With two days before the start of racing at the XXXII Olympiad, most rowing folks involved here in Tokyo are now on site, and most have persevered through travel hurdles, COVID protocols and general scenarios that are radically different from any Olympics that have transpired in the recent past. The good news is that, well, there has been blessedly little bad news out of Tokyo and the Olympic Village as the Games gear up.
Practice at the Sea Forest Waterway course in Tokyo on Wednesday felt almost normal; tons of crews on the water, coaches walking and biking along the venue, some folks talkative, and some tight. Almost normal, just with the addition of masks.
It's not a Showroom
Perhaps one surprising thing about the Olympics is that, when you get right down to it, it's still just a rowing regatta (albeit with a few of the biggest and fittest people you will ever meet in your life).

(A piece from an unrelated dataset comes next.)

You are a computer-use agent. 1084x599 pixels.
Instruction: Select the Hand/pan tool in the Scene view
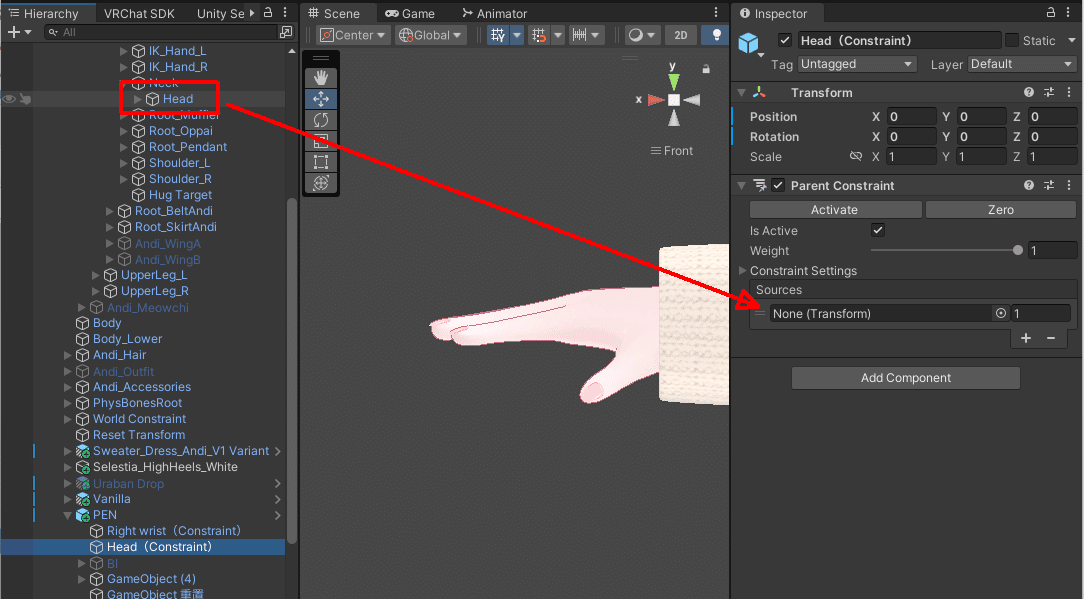click(321, 77)
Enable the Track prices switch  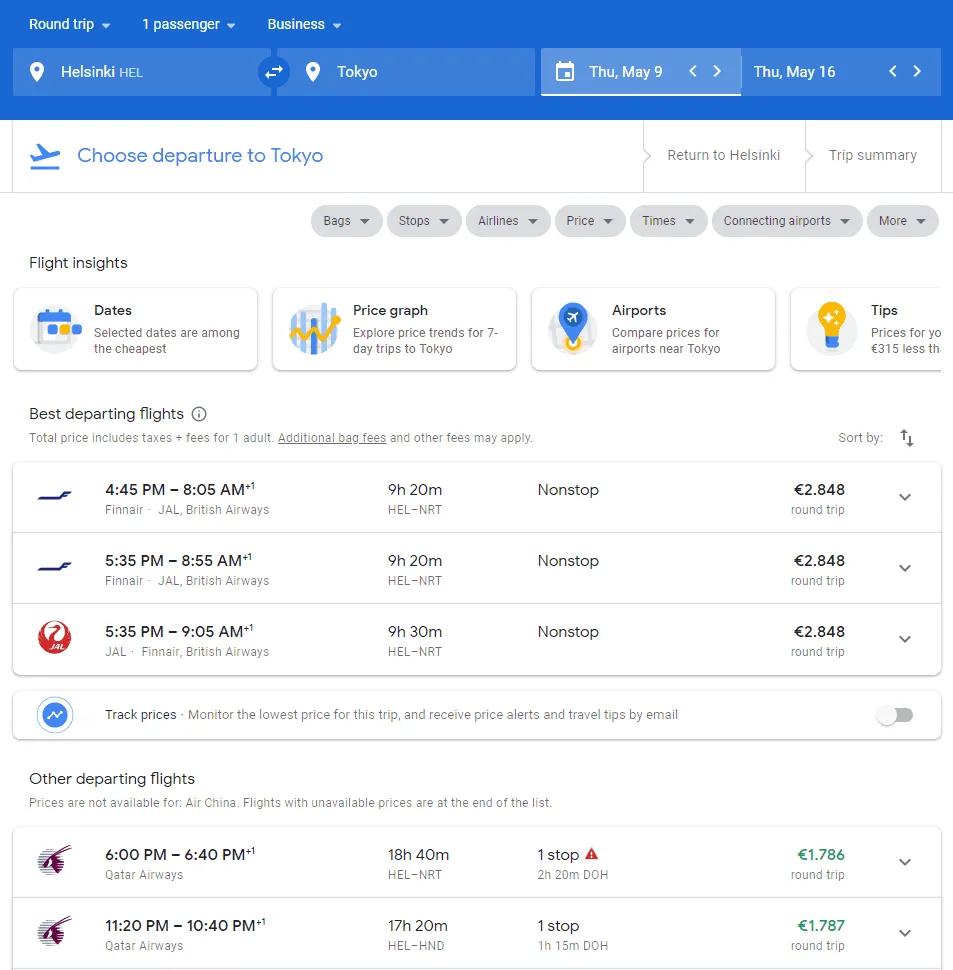(x=895, y=715)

In practice, not every crew doing their final laps before the racing is perfect; the Olympics are not a showroom, at least not yet.
On the flipside, there are a few crews we saw today who looked really polished, and really ready to go.
"Show me your OCHA"
A steady feature of the Olympic days has been all of the necessary COVID countermeasures; you start with registering your health conditions via the Japanese government's OCHA app, then hand-carry a saliva sample for the required daily testing, and then proceed to be registered, screened and questioned ("please show me your OCHA") throughout the day.
Not that any of these steps feel inappropriate or unneccesary at the moment; with an athlete population over 15,000 on hand in Tokyo already, the current count of just five positive COVID tests in the Olympic village feels like a positive.